### Passage shown
#36: No tool is omnicompetent

Thoughts on assembling a toolbox for complexity and knowing how to use it.

I’m Luke Craven; this is another of my weekly explorations of how systems thinking and complexity can be used to drive real, transformative change in the public sector and beyond. The first issue explains what the newsletter is about; you can see all the issues here.

Hello, dear reader,

Last week I attended Complexity Yarns with Indigenous Thinkers, the first in a series of three webinars that put different thinkers in conversation with each other about complexity. Despite not being named on the event page, the highlight was listening to stories shared by Chels Marshall and Beth Smith about how they challenge the people they work with to recognise and value different ways of seeing and knowing the world.

### Required work
Return the newsletter issue on tools for complexity in full, word for word. The data that comes next was drawn from a separate source.

### Supplied material
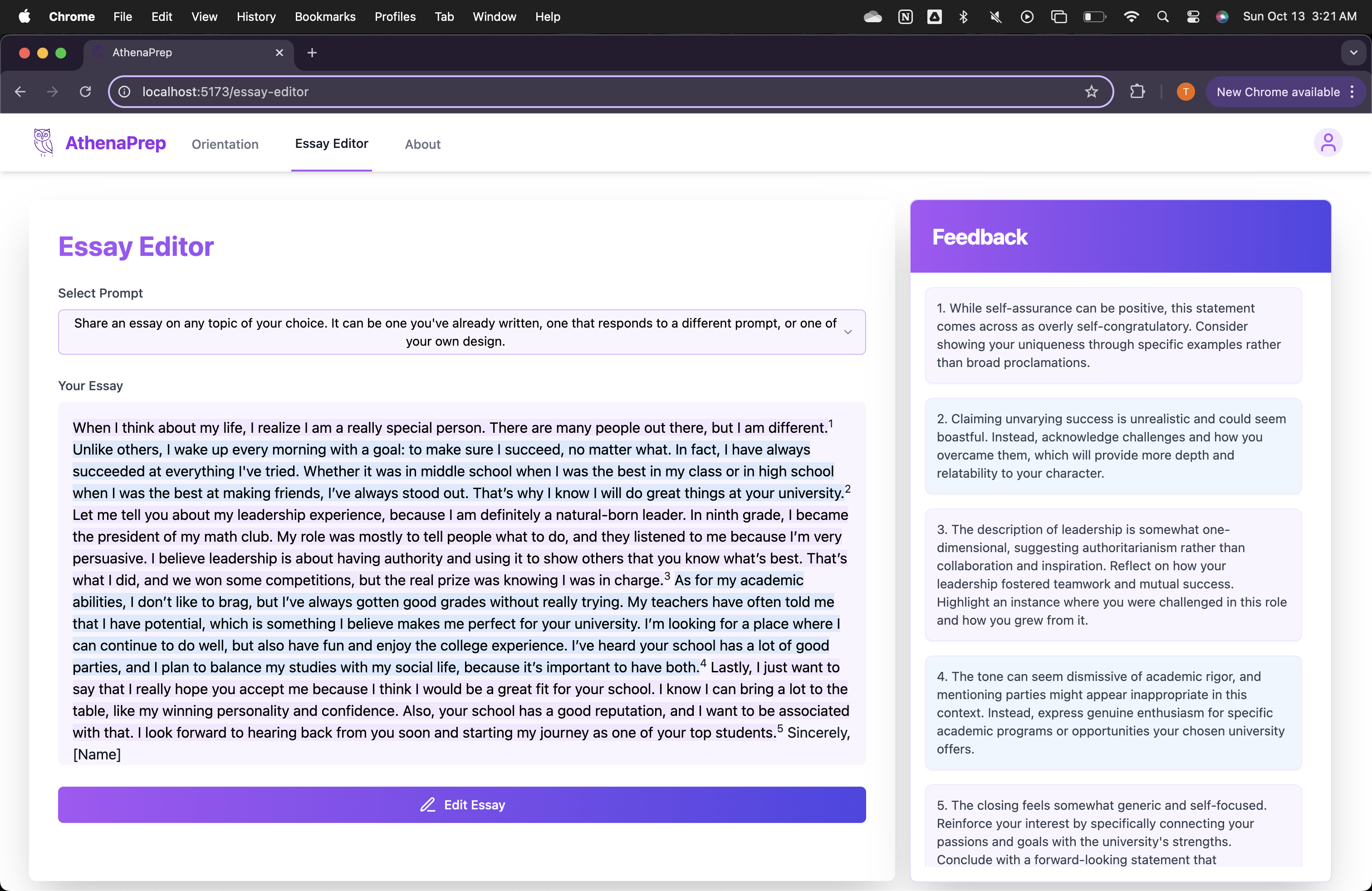Switch to the Orientation tab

### Result below
#36: No tool is omnicompetent

Thoughts on assembling a toolbox for complexity and knowing how to use it.

I’m Luke Craven; this is another of my weekly explorations of how systems thinking and complexity can be used to drive real, transformative change in the public sector and beyond. The first issue explains what the newsletter is about; you can see all the issues here.

Hello, dear reader,

Last week I attended Complexity Yarns with Indigenous Thinkers, the first in a series of three webinars that put different thinkers in conversation with each other about complexity. Despite not being named on the event page, the highlight was listening to stories shared by Chels Marshall and Beth Smith about how they challenge the people they work with to recognise and value different ways of seeing and knowing the world.